== Segment start ==

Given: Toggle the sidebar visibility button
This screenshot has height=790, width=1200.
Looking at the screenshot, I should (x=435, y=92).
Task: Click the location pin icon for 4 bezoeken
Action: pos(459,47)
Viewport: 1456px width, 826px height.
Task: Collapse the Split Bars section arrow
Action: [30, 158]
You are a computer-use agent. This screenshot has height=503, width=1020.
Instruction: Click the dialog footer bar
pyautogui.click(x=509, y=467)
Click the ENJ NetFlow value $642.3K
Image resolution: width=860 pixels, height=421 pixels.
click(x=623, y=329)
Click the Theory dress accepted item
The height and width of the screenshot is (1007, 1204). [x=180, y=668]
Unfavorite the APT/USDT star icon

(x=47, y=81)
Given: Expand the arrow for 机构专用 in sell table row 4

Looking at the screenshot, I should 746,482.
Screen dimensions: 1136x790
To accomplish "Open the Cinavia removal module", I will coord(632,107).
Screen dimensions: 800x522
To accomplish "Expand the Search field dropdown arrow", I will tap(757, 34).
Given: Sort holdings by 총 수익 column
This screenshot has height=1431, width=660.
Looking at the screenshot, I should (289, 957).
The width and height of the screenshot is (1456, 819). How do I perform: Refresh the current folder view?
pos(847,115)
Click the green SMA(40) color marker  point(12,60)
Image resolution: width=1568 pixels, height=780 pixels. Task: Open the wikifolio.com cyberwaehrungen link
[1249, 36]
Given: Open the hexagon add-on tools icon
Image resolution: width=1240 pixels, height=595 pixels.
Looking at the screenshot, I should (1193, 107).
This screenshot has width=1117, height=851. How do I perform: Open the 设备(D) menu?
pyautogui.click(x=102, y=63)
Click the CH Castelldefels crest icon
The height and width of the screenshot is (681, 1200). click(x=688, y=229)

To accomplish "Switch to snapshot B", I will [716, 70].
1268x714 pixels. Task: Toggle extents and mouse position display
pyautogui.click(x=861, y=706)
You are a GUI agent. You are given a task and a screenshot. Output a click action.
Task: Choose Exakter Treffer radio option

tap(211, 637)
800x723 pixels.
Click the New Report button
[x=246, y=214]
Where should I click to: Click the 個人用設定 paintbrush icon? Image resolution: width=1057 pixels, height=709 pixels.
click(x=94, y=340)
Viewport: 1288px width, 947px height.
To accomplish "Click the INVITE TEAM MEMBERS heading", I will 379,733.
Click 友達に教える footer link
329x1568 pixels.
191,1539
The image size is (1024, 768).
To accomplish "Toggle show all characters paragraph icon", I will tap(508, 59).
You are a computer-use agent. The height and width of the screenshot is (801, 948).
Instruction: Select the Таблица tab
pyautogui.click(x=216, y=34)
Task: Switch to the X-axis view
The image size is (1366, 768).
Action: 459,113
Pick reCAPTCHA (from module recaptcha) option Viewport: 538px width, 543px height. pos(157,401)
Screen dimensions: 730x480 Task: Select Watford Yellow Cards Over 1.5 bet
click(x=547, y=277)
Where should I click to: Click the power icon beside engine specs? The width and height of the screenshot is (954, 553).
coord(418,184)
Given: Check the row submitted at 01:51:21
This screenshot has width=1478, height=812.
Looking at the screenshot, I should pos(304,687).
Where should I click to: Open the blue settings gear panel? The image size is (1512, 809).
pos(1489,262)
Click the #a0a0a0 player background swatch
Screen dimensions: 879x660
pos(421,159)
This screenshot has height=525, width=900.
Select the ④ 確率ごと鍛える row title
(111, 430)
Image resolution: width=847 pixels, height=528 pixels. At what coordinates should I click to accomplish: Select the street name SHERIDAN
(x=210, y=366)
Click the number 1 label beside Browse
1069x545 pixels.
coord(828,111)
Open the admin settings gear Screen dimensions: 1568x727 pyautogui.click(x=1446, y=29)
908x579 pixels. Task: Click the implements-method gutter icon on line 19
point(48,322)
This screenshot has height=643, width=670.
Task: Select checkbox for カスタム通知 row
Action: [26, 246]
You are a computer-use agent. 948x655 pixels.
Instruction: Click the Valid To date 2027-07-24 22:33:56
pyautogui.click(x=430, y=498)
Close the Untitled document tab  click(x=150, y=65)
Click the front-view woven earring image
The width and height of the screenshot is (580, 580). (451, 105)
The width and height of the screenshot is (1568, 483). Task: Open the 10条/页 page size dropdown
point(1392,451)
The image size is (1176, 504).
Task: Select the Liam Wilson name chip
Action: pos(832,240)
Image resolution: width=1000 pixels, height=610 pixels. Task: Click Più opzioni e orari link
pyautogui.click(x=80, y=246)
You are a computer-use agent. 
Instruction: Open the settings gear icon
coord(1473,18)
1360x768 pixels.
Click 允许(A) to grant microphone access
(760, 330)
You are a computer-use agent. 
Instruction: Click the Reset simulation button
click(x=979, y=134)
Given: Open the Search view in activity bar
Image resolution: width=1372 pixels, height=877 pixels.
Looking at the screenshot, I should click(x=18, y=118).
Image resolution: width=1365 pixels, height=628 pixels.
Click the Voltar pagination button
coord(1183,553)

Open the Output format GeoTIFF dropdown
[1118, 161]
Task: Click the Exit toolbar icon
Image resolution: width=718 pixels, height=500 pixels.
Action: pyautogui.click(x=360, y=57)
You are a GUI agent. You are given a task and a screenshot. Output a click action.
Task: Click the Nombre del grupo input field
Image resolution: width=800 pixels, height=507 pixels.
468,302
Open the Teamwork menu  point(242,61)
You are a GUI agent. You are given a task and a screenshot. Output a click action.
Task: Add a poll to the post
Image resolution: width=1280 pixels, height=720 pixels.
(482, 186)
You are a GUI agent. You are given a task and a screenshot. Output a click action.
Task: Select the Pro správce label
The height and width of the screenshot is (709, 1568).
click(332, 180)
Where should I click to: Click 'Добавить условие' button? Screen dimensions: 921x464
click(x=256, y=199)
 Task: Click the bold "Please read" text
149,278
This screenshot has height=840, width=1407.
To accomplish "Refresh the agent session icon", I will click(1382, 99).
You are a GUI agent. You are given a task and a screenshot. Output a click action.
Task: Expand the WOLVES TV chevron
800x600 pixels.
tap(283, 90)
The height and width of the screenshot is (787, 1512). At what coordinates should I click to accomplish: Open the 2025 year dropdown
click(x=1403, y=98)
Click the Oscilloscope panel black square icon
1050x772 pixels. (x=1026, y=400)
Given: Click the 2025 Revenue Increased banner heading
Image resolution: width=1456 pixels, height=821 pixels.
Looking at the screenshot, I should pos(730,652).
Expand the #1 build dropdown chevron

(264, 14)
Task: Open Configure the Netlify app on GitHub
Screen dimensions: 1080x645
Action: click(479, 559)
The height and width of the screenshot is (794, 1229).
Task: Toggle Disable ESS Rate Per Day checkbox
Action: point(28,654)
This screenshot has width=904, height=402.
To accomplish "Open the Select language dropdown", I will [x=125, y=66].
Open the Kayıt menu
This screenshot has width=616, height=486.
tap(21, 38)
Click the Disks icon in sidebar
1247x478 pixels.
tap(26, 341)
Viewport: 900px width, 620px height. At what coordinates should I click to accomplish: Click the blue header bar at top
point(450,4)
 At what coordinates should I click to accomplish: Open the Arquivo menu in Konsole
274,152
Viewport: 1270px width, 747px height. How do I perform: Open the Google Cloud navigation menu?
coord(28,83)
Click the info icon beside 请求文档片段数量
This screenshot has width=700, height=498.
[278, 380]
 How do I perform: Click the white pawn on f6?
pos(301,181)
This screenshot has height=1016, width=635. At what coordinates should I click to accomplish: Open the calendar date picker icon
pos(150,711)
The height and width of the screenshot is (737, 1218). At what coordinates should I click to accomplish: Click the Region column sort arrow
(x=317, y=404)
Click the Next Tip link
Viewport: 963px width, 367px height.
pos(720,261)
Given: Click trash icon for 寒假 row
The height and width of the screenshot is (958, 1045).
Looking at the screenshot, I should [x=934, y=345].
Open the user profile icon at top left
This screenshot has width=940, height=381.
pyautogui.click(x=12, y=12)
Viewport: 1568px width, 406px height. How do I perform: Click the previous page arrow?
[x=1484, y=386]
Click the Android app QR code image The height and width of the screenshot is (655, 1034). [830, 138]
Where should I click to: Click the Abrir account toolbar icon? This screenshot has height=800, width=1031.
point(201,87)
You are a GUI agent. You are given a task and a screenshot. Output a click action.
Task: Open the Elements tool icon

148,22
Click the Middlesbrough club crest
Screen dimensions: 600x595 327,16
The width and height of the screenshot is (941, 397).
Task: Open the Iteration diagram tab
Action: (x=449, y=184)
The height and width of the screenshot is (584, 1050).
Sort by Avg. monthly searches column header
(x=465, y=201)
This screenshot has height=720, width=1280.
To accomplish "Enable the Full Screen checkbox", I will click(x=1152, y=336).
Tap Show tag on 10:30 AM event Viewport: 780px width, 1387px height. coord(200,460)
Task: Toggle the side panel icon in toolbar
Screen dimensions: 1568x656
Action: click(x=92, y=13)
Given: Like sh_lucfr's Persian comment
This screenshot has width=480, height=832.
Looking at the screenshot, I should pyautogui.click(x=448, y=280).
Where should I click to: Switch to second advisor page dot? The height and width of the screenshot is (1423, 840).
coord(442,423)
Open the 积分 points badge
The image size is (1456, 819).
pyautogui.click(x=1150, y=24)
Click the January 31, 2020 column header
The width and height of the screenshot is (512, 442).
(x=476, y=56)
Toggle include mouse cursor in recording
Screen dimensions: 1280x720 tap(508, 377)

== Segment end ==

▶ [What the task requires]:
Extract from the records above the lines from the one containing "Viewport: 1270px width, 747px" to the one containing "Given: Click trash icon for 寒假 row", both lines included, exactly as they appear and with nothing else.

▶ [Problem solution]:
Viewport: 1270px width, 747px height. How do I perform: Open the Google Cloud navigation menu?
coord(28,83)
Click the info icon beside 请求文档片段数量
This screenshot has width=700, height=498.
[278, 380]
 How do I perform: Click the white pawn on f6?
pos(301,181)
This screenshot has height=1016, width=635. At what coordinates should I click to accomplish: Open the calendar date picker icon
pos(150,711)
The height and width of the screenshot is (737, 1218). At what coordinates should I click to accomplish: Click the Region column sort arrow
(x=317, y=404)
Click the Next Tip link
Viewport: 963px width, 367px height.
pos(720,261)
Given: Click trash icon for 寒假 row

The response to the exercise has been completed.